Base	iLLaDA	LLaDA	Qwen2.5	Δ vs LLaDA
MMLU	74.8	65.9	71.9	+8.9
BBH	71.3	49.7	63.9	+21.6
ARC-C	60.8	45.9	51.5	+14.9
HellaSwag	76.6	70.5	79.0	+6.1
GSM8K	81.9	70.3	78.9	+11.6
MATH	38.4	31.4	41.1	+7.0
HumanEval	50.0	35.4	56.7	+14.6
MBPP	57.8	40.0	63.6	+17.8

iLLaDA-Base beats Qwen2.5-Base on MMLU, BBH, ARC-C, and GSM8K; Qwen still wins on HellaSwag, MATH, and code. But the average edges ahead — and that's the real result: a from-scratch bidirectional diffusion model matching a strong autoregressive base.

Instruct models: the gap that's left

This is the part the abstract's "competitive on several benchmarks" softens. After instruction tuning, iLLaDA trails Qwen2.5 by ~10 points on average, with double-digit gaps on the hard reasoning and coding tasks:

Instruct models — average over 7 benchmarks (%)

Qwen2.5 7B

77.1

iLLaDA 8B

67.1

Dream 7B

60.2

LLaDA 8B

54.5

020406080

Instruct	iLLaDA	LLaDA	Qwen2.5	Δ vs LLaDA
MMLU	71.6	65.5	76.6	+6.1
MMLU-Pro	52.3	37.0	56.3	+15.3
GSM8K	89.0	77.5	91.6	+11.5
MATH	56.7	42.2	75.5	+14.5
HumanEval	65.9	49.4	84.8	+16.5
MBPP	58.0	41.0	79.2	+17.0

The improvement over LLaDA is huge and real (+12.6 average). The gap to Qwen on MATH (56.7 vs 75.5), HumanEval (65.9 vs 84.8), and MBPP (58.0 vs 79.2) is also real, and the authors don't hide it — they point to the lack of RL alignment as part of the cause.

What I make of it

The base-model result is the one that matters, and it's solid. A bidirectional masked diffusion LM, trained from scratch, reaching autoregressive base parity is a genuine data point: diffusion LMs scale like AR LMs. The paradigm is viable, not a curiosity.
"Competitive" is doing some work in the abstract. On instruction-tuned reasoning and code, AR still wins by 10–20 points. Read the instruct tables before repeating the headline.
The efficiency case is asserted, not measured. GQA and variable-length generation are motivated by cost, but the paper reports no sampling-step counts, no latency, no tokens/sec — and the number of denoising passes is exactly diffusion's central liability. "More efficient" is a design argument here, not a demonstrated result.
Parity wasn't cheap. 12T tokens at 8B is a frontier-scale data spend, ~5× LLaDA and on par with what strong AR models of this size consume. iLLaDA shows diffusion can reach AR base parity — by paying full AR-scale training cost, and still trailing after post-training. There's also an honest failure mode noted: the sampler can fall into repetitive reasoning loops that need inference-time mitigation.

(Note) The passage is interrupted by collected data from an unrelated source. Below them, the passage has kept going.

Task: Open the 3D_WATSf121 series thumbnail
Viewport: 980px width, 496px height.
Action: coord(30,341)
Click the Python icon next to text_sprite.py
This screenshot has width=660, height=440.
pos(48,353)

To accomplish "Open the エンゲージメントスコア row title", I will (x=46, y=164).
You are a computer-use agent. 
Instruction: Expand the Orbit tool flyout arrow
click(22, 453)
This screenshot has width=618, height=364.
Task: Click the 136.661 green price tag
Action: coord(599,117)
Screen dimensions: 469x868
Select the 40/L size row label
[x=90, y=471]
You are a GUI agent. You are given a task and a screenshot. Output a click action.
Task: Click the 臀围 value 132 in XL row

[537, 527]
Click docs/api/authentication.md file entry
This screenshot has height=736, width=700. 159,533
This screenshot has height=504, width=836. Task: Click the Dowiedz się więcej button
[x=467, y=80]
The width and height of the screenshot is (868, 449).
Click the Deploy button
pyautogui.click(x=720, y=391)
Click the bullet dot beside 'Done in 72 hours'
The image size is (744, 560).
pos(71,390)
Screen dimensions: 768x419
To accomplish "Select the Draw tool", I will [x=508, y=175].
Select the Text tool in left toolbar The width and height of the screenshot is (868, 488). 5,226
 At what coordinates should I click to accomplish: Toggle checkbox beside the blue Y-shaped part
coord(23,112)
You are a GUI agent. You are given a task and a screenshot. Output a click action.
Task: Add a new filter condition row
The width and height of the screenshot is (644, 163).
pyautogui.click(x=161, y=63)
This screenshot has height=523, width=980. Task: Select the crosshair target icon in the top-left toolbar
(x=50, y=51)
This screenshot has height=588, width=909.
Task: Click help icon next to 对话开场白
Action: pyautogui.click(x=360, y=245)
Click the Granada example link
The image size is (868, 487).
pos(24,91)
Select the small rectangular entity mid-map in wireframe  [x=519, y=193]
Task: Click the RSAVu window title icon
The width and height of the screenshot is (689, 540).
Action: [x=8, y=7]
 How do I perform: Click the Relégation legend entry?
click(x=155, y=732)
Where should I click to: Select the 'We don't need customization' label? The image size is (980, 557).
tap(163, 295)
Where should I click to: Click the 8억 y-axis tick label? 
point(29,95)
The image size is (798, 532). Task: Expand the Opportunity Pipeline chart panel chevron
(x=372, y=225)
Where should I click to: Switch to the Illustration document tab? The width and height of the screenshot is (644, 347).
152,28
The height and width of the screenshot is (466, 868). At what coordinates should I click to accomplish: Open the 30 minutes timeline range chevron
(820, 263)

The fair summary: bidirectional masked diffusion is now a scalable paradigm at parity with autoregressive base models — no longer something you can wave off — but not yet a proven win on post-trained quality, and not yet a proven efficiency advantage. That's a meaningful place to have gotten to, stated without the gloss.

Built on Improved Large Language Diffusion Models (Nie et al., Renmin University & ByteDance Seed, 2026) and its predecessor LLaDA. All numbers are from the paper's Tables 1–3; the SFT-epoch curves are redrawn from its Figure 1.